(Dataset entries)
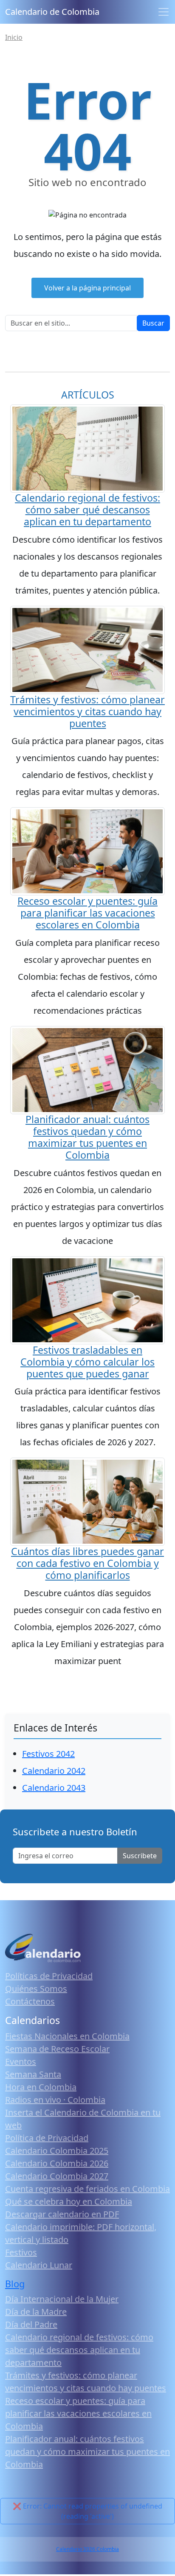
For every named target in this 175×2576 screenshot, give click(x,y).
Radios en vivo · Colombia (55, 2099)
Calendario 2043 (53, 1787)
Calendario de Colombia (52, 11)
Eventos (20, 2061)
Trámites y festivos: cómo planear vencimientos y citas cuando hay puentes (87, 711)
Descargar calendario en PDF (62, 2214)
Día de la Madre (36, 2311)
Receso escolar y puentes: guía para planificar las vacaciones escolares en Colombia (87, 912)
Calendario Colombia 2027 (56, 2176)
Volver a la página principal (87, 288)
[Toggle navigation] (163, 12)
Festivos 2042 (48, 1753)
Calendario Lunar (38, 2265)
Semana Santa (33, 2074)
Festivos (21, 2252)
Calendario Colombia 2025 (56, 2150)
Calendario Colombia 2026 (56, 2163)
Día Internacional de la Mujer (62, 2299)
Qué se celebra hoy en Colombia (68, 2201)
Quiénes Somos (36, 1988)
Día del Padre (31, 2324)
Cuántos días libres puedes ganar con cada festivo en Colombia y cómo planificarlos (87, 1563)
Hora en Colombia (40, 2087)
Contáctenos (30, 2001)
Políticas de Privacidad (49, 1976)
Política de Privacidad (46, 2138)
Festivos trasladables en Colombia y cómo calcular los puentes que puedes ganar (87, 1361)
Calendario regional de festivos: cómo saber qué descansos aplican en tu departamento (87, 509)
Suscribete (140, 1855)
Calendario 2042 (53, 1770)
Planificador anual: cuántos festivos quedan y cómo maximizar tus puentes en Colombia (87, 1137)
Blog (15, 2284)
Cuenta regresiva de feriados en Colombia (87, 2188)
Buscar (153, 323)
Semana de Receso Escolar (57, 2049)
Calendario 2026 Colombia (87, 2549)
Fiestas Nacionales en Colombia (67, 2036)
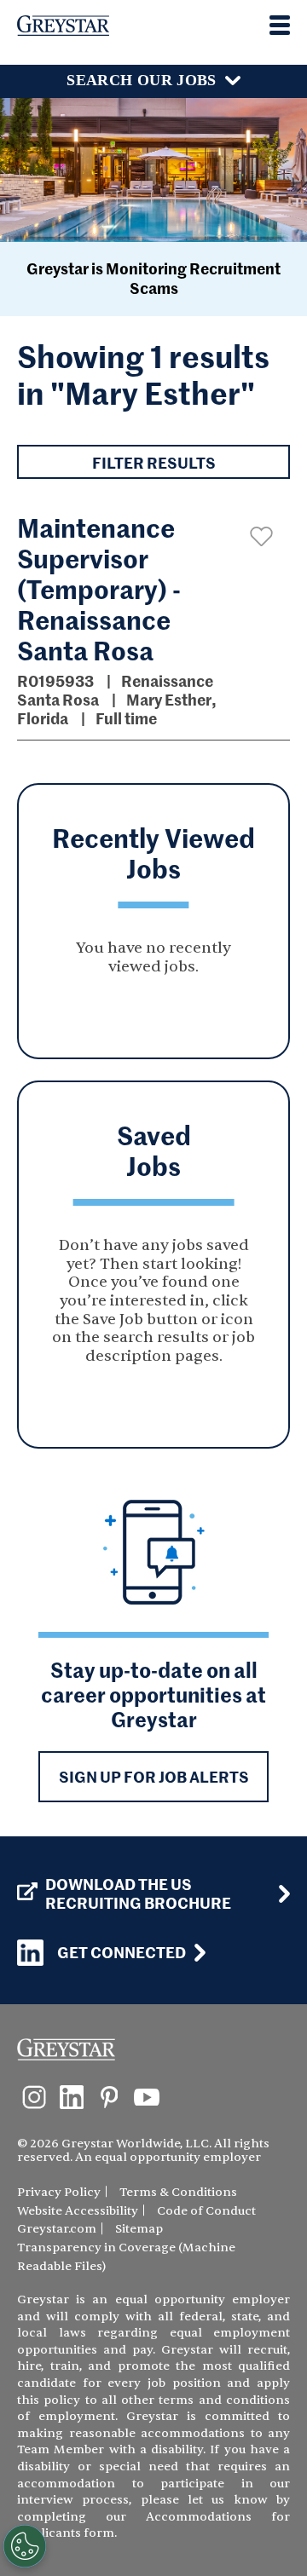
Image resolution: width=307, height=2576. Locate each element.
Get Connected (121, 1951)
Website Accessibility (77, 2211)
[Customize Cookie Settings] (24, 2546)
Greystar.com (56, 2229)
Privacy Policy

PROBLEM STATEMENT:
The copy starts at the line holding "Día de la Madre (36, 2311)" and ends at the last line of the records above. Transcribe those lines exactly, pictures excluded.

SOLVED EXERCISE:
Día de la Madre (36, 2311)
Receso escolar y puentes: guía para planificar las vacaciones escolares en Colombia (87, 912)
Calendario Colombia 2027 (56, 2176)
Volver a la página principal (87, 288)
[Toggle navigation] (163, 12)
Festivos 2042 (48, 1753)
Calendario Lunar (38, 2265)
Semana Santa (33, 2074)
Festivos (21, 2252)
Calendario Colombia 2025 (56, 2150)
Calendario Colombia 2026 (56, 2163)
Día Internacional de la Mujer (62, 2299)
Qué se celebra hoy en Colombia (68, 2201)
Quiénes Somos (36, 1988)
Día del Padre (31, 2324)
Cuántos días libres puedes ganar con cada festivo en Colombia y cómo planificarlos (87, 1563)
Hora en Colombia (40, 2087)
Contáctenos (30, 2001)
Políticas de Privacidad (49, 1976)
Política de Privacidad (46, 2138)
Festivos trasladables en Colombia y cómo calcular los puentes que puedes ganar (87, 1361)
Calendario regional de festivos: cómo saber qué descansos aplican en tu departamento (87, 509)
Suscribete (140, 1855)
Calendario 2042 (53, 1770)
Planificador anual: cuántos festivos quedan y cómo maximizar tus puentes en Colombia (87, 1137)
Blog (15, 2284)
Cuenta regresiva de feriados en Colombia (87, 2188)
Buscar (153, 323)
Semana de Receso Escolar (57, 2049)
Calendario 2026 Colombia (87, 2549)
Fiestas Nacionales en Colombia (67, 2036)
Image resolution: width=307, height=2576. Locate each element.
Get Connected (121, 1951)
Website Accessibility (77, 2211)
[Customize Cookie Settings] (24, 2546)
Greystar.com (56, 2229)
Privacy Policy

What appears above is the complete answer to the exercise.